EXERCISE DIRECTIONS - Exactly as they appear, print the line with "Where should I click to: Click" and each line after it through the end of the entries below; leave out pictures.

DATASET RECORDS -
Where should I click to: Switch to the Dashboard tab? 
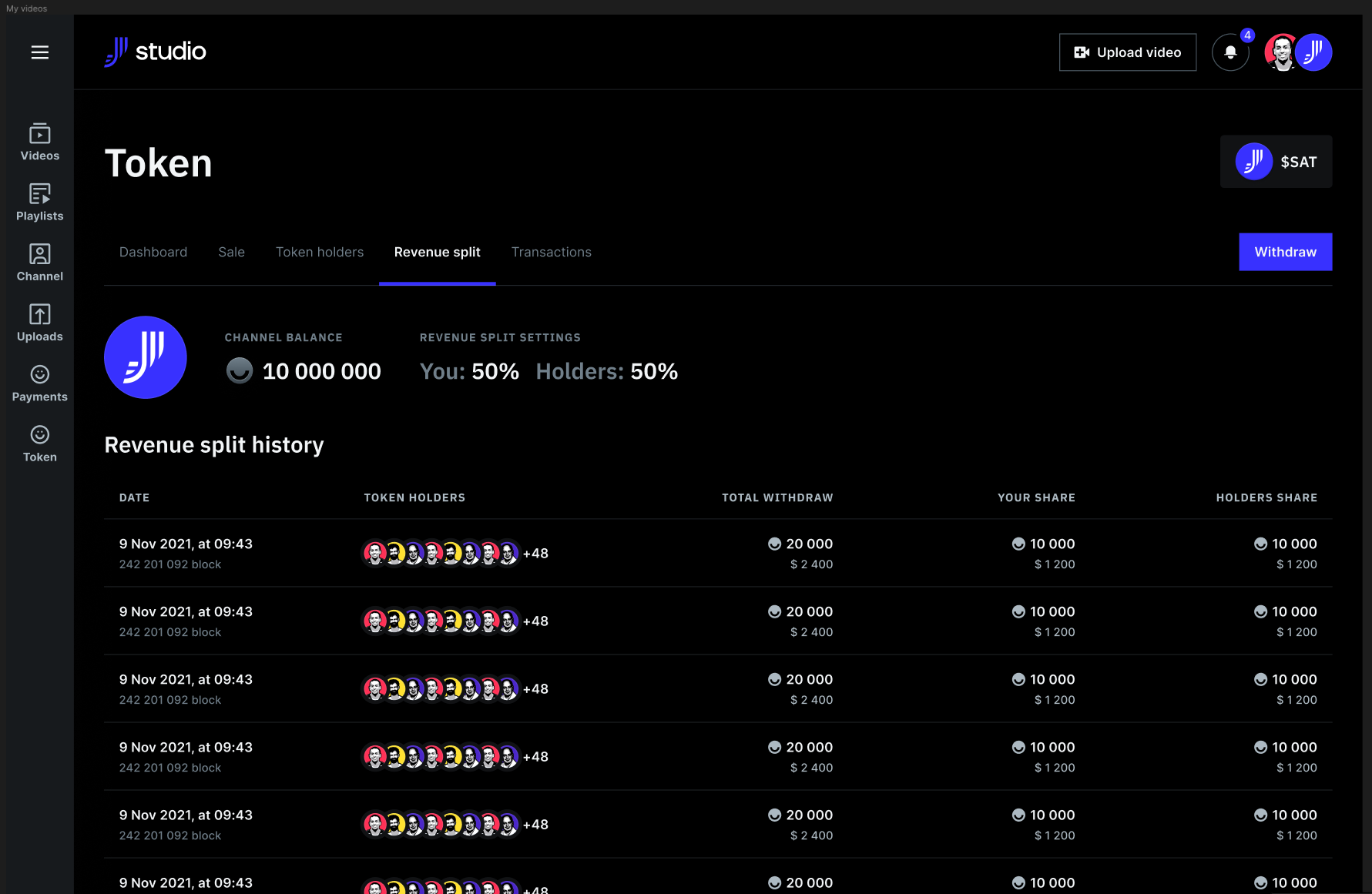(153, 252)

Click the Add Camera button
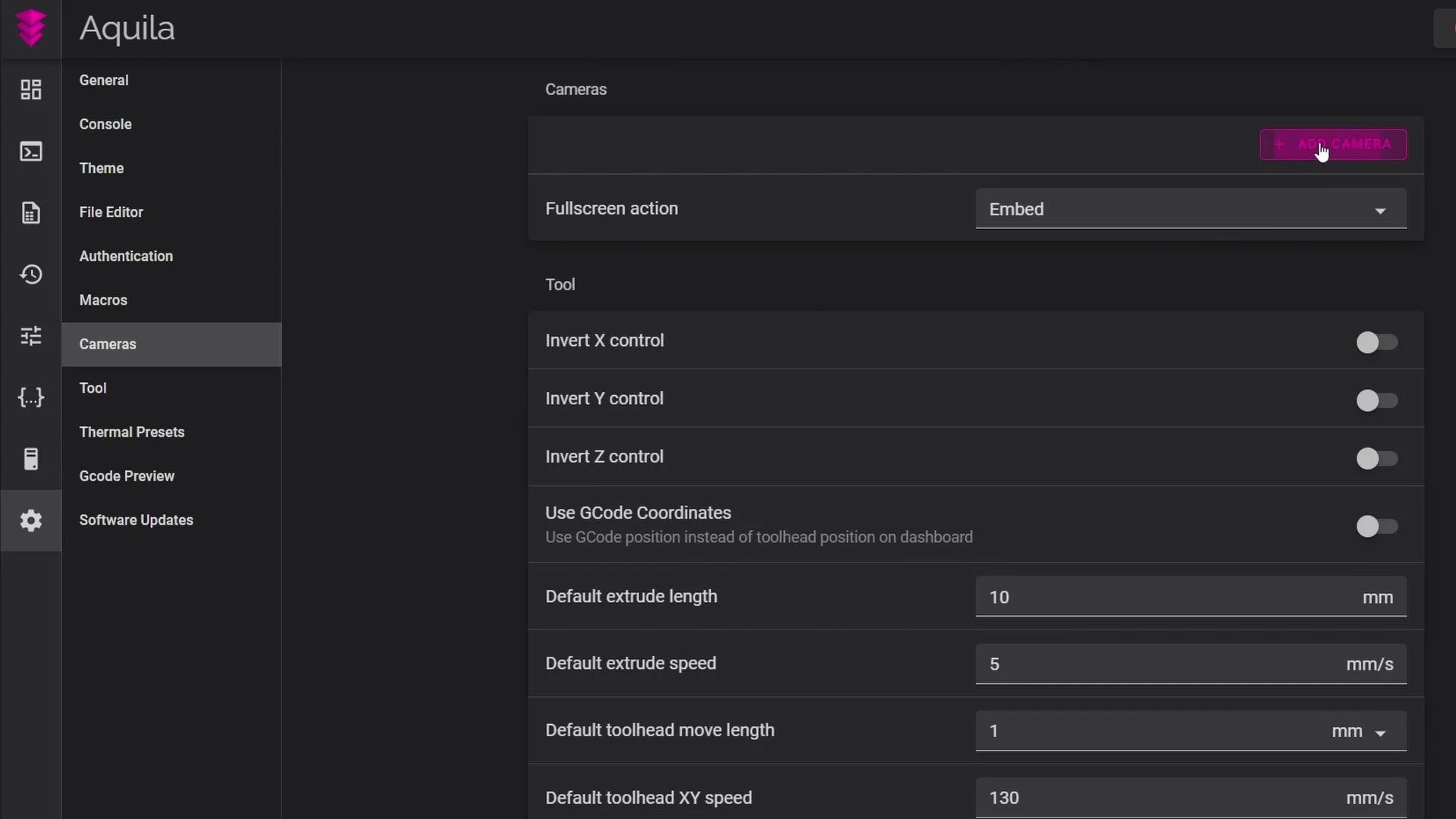coord(1332,144)
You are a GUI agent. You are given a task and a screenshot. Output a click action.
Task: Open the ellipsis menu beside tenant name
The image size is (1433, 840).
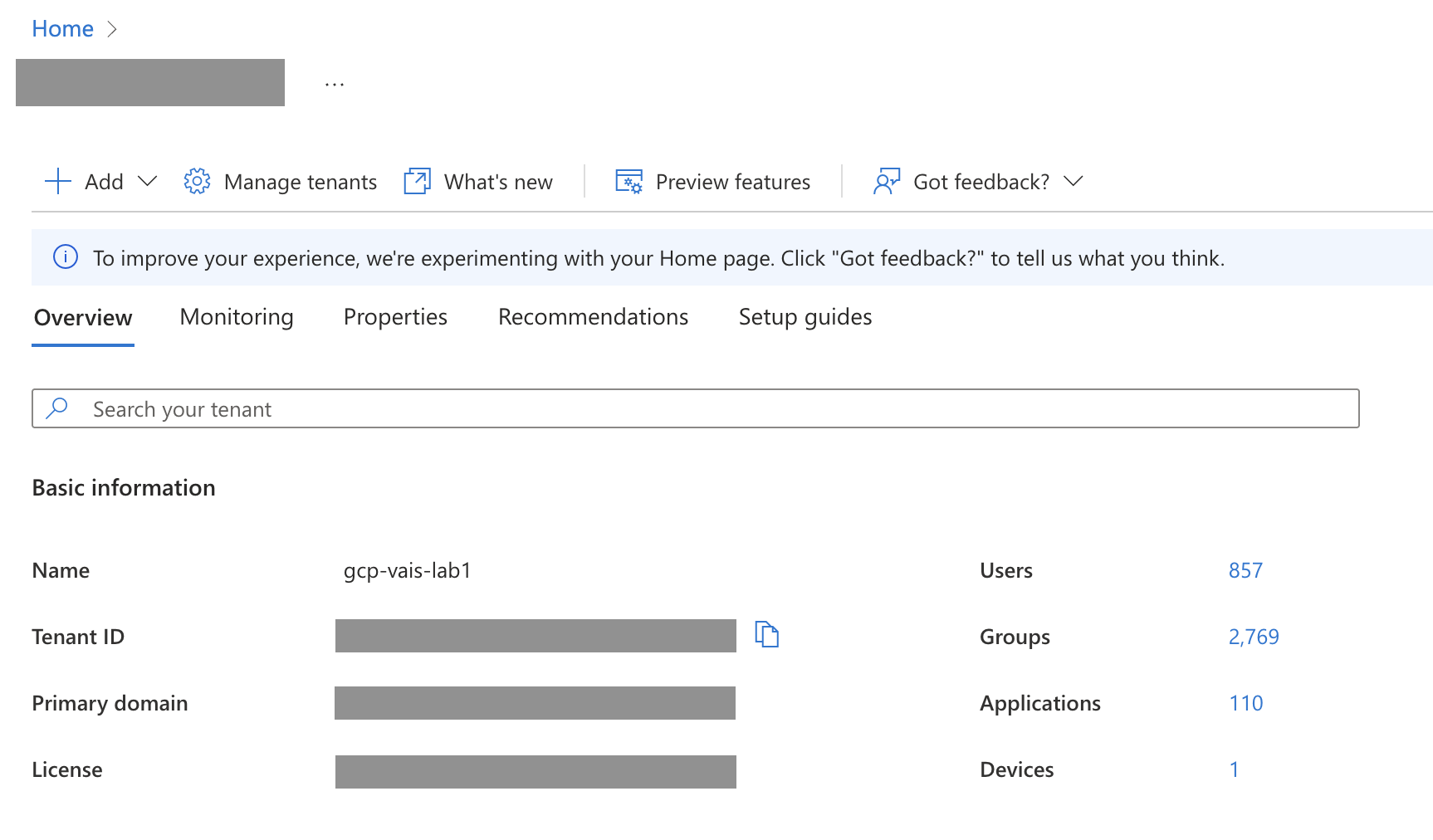[335, 81]
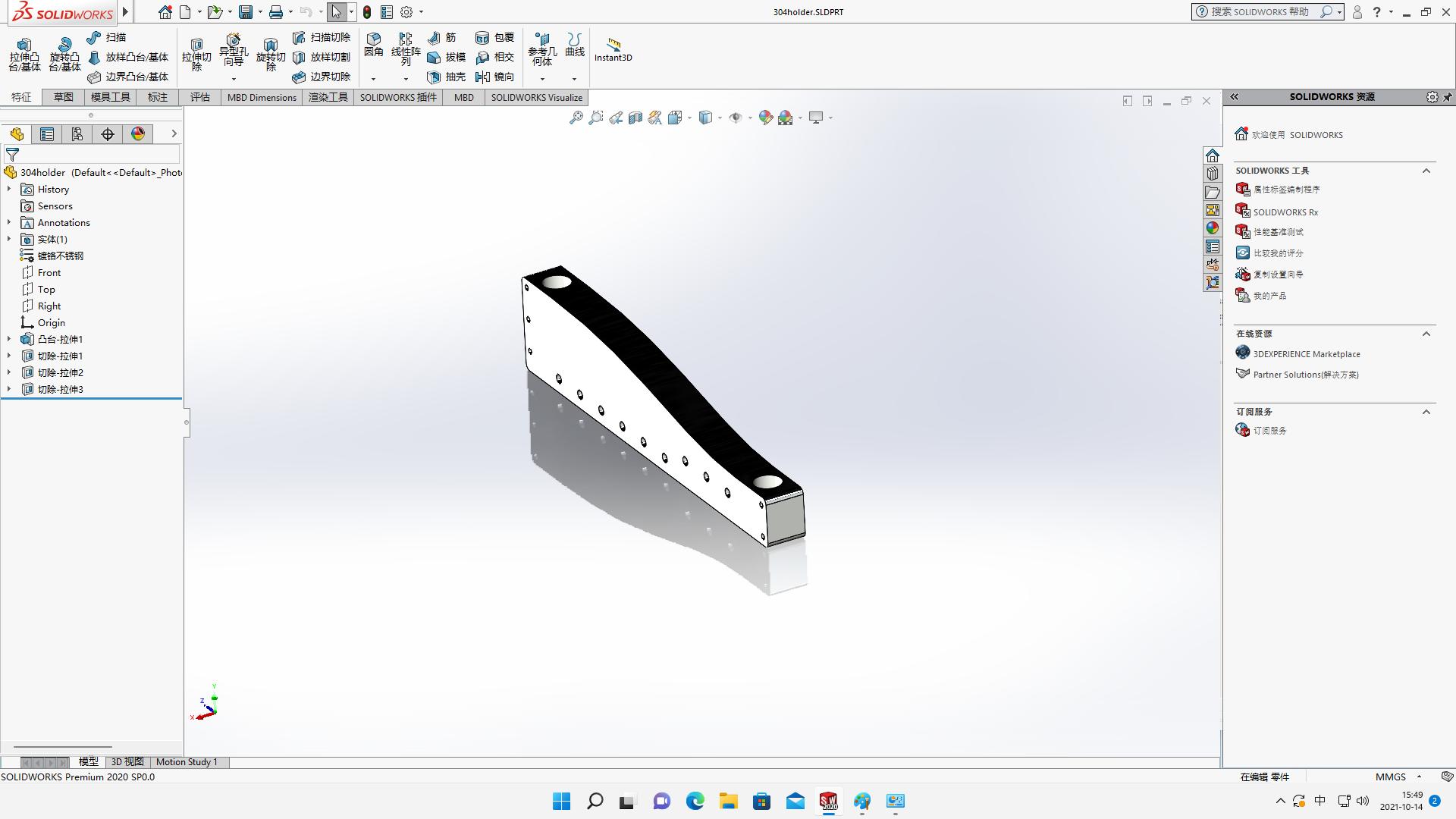
Task: Switch to the 草图 (Sketch) ribbon tab
Action: point(63,97)
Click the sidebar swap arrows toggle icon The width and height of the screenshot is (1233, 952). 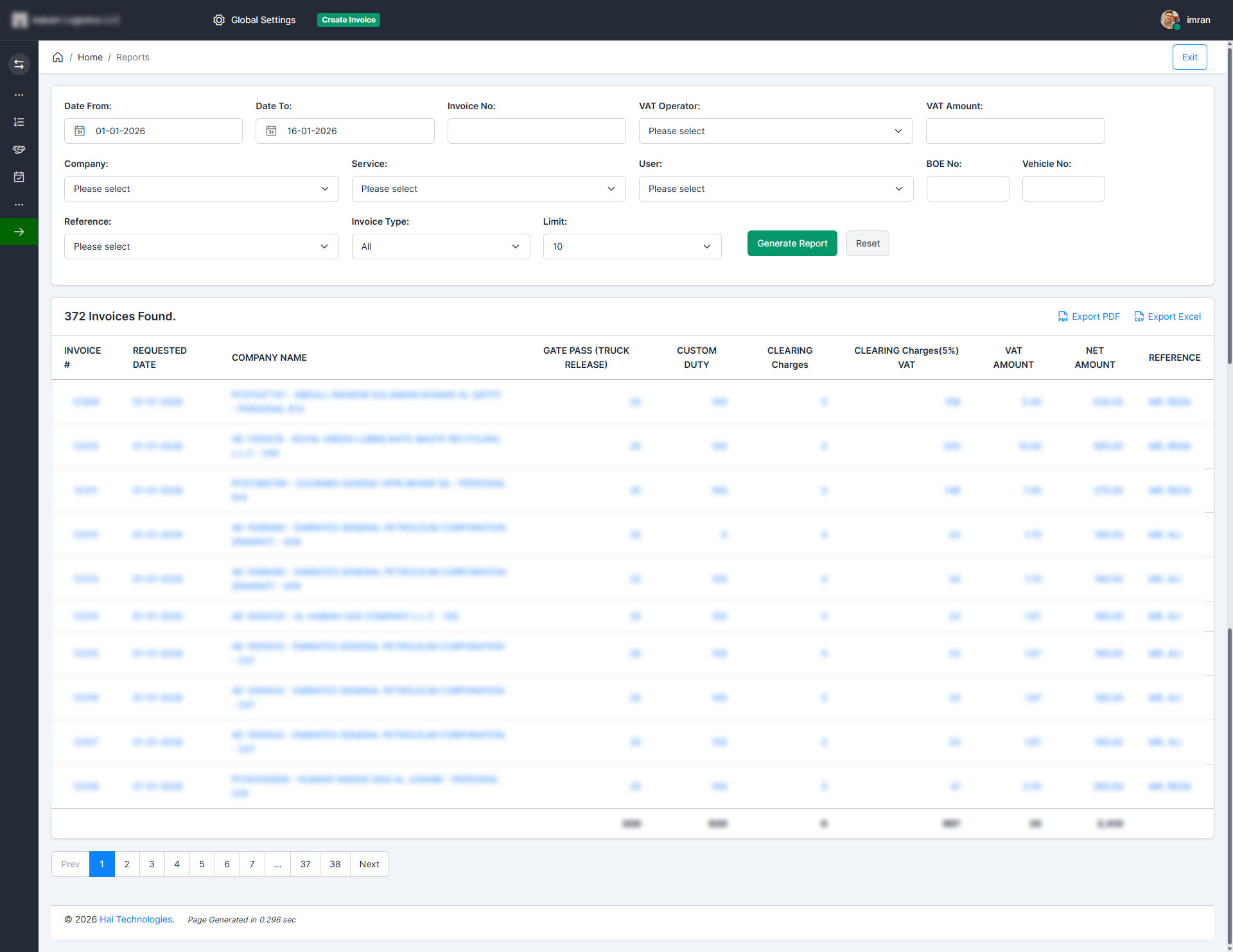(19, 64)
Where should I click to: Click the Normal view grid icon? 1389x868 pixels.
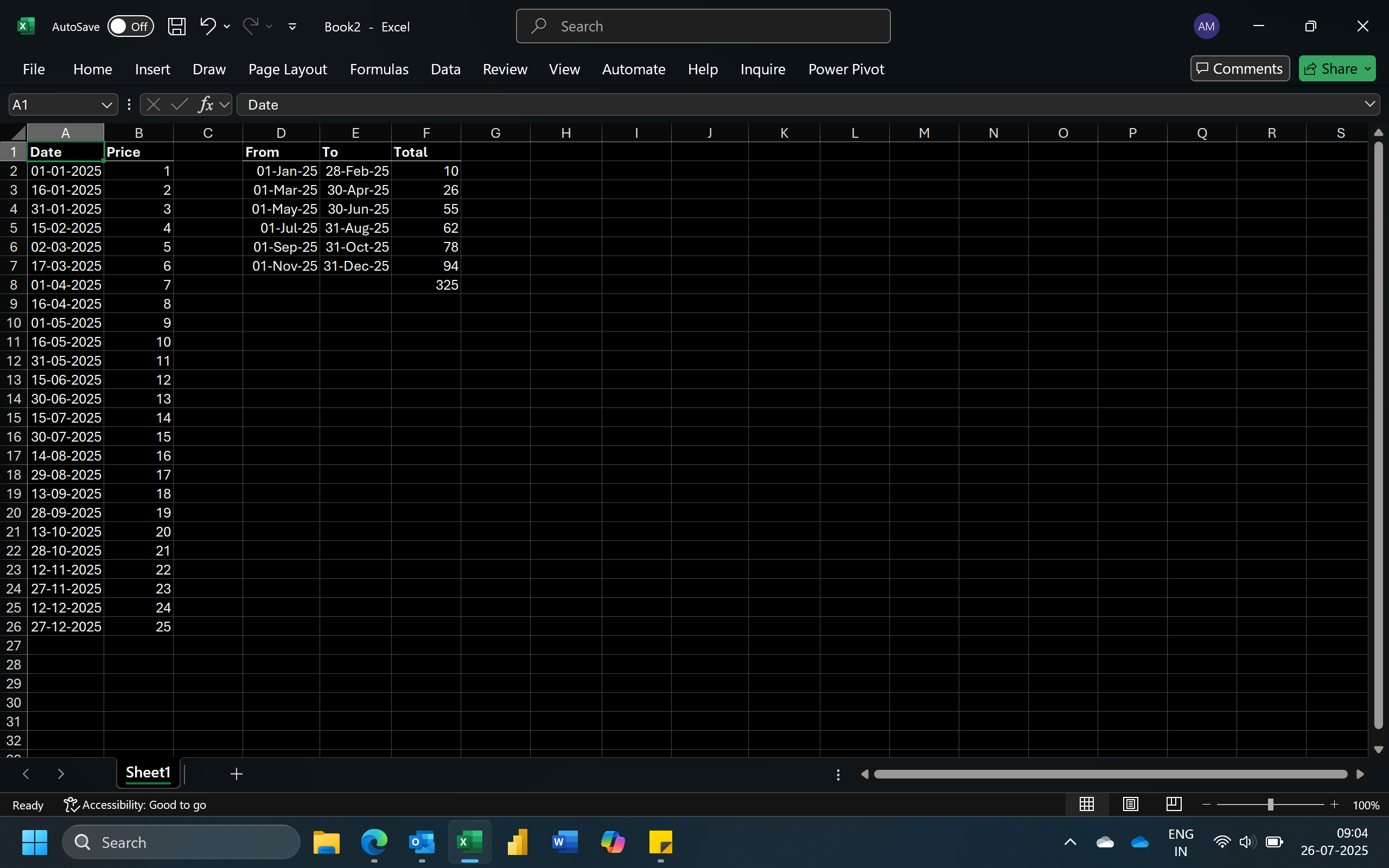1087,805
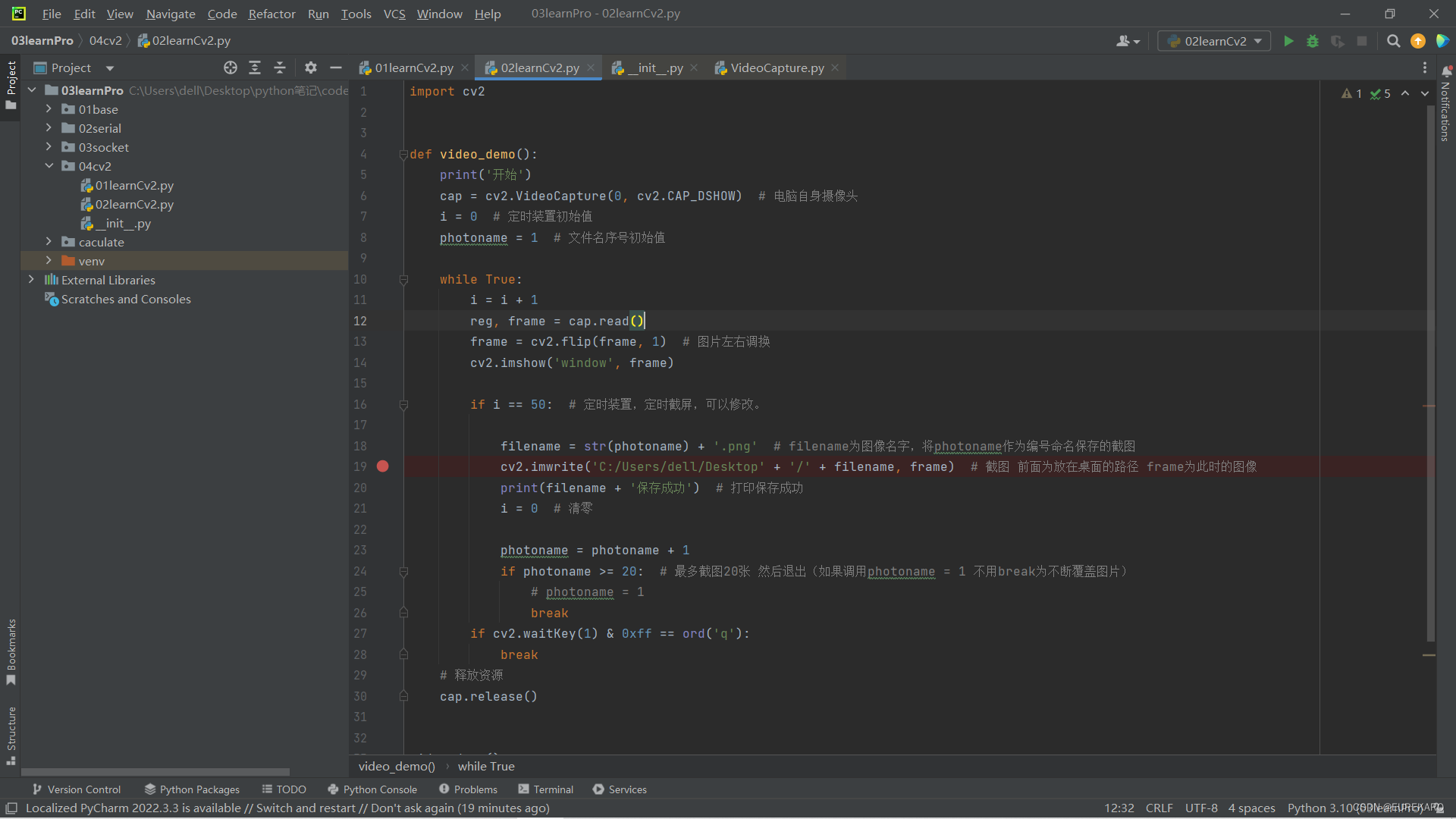Viewport: 1456px width, 819px height.
Task: Click the UTF-8 encoding indicator
Action: click(x=1201, y=808)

WRITTEN SOLUTION -
Where should I click to: Click the Normal view grid icon? 1389x868 pixels.
1087,805
Viewport: 1456px width, 819px height.
Task: Click the UTF-8 encoding indicator
Action: click(x=1201, y=808)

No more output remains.